● **INSTRUCTION**:
Please turn the records running from the line containing "Task: Save the shape using floppy disk icon" through the line containing "pyautogui.click(x=120, y=763)", both included, into a numbered list, leaving out blank lines. Give only those lines.

^^^^^^^^

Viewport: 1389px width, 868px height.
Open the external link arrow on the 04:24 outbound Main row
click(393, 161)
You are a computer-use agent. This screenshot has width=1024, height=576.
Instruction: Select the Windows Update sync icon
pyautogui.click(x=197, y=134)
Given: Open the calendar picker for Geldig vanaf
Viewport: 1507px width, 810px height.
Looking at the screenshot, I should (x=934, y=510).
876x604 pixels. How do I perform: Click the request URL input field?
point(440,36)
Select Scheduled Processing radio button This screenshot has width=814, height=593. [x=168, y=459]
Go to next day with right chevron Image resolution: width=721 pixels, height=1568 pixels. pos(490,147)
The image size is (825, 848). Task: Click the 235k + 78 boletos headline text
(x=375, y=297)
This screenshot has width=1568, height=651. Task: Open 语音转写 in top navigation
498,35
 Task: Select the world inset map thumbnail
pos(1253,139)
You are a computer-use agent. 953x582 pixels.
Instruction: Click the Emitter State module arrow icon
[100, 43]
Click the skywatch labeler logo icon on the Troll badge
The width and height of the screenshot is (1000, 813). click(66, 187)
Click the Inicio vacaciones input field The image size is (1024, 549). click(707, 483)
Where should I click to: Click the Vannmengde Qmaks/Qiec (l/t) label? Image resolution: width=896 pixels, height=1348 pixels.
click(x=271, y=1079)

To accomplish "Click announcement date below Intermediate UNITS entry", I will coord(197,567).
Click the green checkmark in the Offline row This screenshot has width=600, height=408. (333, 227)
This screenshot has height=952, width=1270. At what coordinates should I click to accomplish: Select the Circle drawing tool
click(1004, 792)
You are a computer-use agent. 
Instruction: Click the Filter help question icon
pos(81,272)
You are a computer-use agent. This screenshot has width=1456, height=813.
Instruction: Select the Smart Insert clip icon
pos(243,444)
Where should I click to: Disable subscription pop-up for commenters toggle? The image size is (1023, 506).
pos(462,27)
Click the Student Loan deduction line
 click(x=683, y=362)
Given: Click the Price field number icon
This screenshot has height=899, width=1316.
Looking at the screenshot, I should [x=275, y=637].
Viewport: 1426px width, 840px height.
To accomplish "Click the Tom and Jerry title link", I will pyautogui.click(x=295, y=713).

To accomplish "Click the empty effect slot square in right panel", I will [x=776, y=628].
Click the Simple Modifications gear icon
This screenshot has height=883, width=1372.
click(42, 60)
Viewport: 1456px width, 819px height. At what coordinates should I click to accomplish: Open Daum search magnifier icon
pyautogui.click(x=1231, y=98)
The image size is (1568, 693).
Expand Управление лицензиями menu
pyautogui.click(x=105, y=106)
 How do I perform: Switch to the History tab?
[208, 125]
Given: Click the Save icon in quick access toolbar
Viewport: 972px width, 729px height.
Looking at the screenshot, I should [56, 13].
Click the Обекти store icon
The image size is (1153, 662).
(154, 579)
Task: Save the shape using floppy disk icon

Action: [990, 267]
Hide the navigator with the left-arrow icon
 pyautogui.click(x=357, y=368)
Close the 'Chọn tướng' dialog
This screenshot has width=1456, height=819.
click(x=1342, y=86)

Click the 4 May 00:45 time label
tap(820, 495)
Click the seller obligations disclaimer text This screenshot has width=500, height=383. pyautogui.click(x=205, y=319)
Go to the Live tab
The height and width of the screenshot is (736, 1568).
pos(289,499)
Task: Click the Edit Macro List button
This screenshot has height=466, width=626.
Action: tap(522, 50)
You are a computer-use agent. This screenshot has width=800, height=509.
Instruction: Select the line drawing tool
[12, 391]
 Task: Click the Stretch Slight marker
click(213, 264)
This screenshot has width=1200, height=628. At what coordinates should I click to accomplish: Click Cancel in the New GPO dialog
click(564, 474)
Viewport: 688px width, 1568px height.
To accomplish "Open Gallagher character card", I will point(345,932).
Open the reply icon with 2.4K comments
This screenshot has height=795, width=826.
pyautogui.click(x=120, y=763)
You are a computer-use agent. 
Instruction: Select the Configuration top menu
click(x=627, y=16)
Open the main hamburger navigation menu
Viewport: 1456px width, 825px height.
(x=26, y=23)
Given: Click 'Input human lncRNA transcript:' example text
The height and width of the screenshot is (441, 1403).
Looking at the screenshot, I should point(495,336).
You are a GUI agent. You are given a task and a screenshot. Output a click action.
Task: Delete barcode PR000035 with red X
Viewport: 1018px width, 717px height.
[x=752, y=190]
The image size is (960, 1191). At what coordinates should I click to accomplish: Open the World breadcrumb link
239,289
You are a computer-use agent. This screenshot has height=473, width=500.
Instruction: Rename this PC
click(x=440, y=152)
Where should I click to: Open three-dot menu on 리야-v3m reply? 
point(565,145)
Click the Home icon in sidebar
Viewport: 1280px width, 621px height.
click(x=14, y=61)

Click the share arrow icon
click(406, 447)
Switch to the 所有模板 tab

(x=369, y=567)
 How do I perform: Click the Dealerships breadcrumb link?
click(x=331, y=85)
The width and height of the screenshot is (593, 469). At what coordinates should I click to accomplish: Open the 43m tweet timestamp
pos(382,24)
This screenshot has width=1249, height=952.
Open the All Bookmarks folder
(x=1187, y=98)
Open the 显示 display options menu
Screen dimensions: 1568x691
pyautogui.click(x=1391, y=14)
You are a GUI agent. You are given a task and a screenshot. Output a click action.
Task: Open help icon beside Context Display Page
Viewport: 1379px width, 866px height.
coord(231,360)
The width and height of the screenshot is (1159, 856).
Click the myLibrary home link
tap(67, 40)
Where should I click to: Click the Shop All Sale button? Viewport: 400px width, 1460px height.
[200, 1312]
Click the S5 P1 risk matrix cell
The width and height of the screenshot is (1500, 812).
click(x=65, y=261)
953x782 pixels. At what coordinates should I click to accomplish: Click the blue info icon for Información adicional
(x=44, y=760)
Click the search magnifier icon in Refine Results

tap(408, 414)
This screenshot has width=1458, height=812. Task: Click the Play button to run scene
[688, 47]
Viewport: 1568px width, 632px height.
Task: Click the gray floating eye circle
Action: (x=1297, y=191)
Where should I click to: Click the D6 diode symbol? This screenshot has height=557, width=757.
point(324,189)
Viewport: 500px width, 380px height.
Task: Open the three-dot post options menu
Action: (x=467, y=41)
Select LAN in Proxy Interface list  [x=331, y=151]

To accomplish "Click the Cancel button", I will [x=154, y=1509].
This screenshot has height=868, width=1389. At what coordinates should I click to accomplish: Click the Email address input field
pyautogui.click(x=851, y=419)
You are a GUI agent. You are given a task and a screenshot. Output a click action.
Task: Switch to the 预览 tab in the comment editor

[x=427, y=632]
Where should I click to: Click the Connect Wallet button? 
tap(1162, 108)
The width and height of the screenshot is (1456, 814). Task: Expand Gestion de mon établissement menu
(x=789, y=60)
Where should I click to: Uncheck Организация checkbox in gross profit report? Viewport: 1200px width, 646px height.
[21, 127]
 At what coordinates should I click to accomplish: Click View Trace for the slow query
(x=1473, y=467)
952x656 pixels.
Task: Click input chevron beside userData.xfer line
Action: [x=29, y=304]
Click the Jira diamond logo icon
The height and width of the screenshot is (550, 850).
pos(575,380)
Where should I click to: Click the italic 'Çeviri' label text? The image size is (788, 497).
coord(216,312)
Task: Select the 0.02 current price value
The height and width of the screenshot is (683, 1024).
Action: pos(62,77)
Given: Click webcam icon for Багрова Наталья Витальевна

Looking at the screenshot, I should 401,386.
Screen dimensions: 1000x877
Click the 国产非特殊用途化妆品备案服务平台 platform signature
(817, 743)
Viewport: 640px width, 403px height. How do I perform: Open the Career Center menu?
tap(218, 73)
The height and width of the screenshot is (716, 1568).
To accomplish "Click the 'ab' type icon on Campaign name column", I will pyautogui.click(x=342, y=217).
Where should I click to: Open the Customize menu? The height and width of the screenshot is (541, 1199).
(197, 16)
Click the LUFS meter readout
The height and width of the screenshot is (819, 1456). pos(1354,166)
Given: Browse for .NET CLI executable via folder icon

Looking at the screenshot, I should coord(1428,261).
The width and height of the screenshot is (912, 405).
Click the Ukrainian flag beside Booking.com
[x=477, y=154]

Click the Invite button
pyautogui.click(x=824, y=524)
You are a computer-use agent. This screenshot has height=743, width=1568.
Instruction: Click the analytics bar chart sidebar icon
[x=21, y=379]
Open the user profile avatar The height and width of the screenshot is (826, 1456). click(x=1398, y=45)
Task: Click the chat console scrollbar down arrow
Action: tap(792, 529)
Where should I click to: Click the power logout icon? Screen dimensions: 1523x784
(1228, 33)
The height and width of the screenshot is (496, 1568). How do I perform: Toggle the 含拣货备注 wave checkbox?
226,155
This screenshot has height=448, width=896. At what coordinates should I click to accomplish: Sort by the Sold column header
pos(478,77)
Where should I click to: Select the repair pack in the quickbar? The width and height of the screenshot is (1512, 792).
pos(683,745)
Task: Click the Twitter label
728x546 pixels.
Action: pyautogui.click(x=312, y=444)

^^^^^^^^

● **REPLY**:
1. Task: Save the shape using floppy disk icon
2. Action: [990, 267]
3. Hide the navigator with the left-arrow icon
4.  pyautogui.click(x=357, y=368)
5. Close the 'Chọn tướng' dialog
6. This screenshot has width=1456, height=819.
7. click(x=1342, y=86)
8. Click the 4 May 00:45 time label
9. tap(820, 495)
10. Click the seller obligations disclaimer text This screenshot has width=500, height=383. pyautogui.click(x=205, y=319)
11. Go to the Live tab
12. The height and width of the screenshot is (736, 1568).
13. pos(289,499)
14. Task: Click the Edit Macro List button
15. This screenshot has height=466, width=626.
16. Action: tap(522, 50)
17. You are a computer-use agent. This screenshot has width=800, height=509.
18. Instruction: Select the line drawing tool
19. [12, 391]
20.  Task: Click the Stretch Slight marker
21. click(213, 264)
22. This screenshot has width=1200, height=628. At what coordinates should I click to accomplish: Click Cancel in the New GPO dialog
23. click(564, 474)
24. Viewport: 688px width, 1568px height.
25. To accomplish "Open Gallagher character card", I will point(345,932).
26. Open the reply icon with 2.4K comments
27. This screenshot has height=795, width=826.
28. pyautogui.click(x=120, y=763)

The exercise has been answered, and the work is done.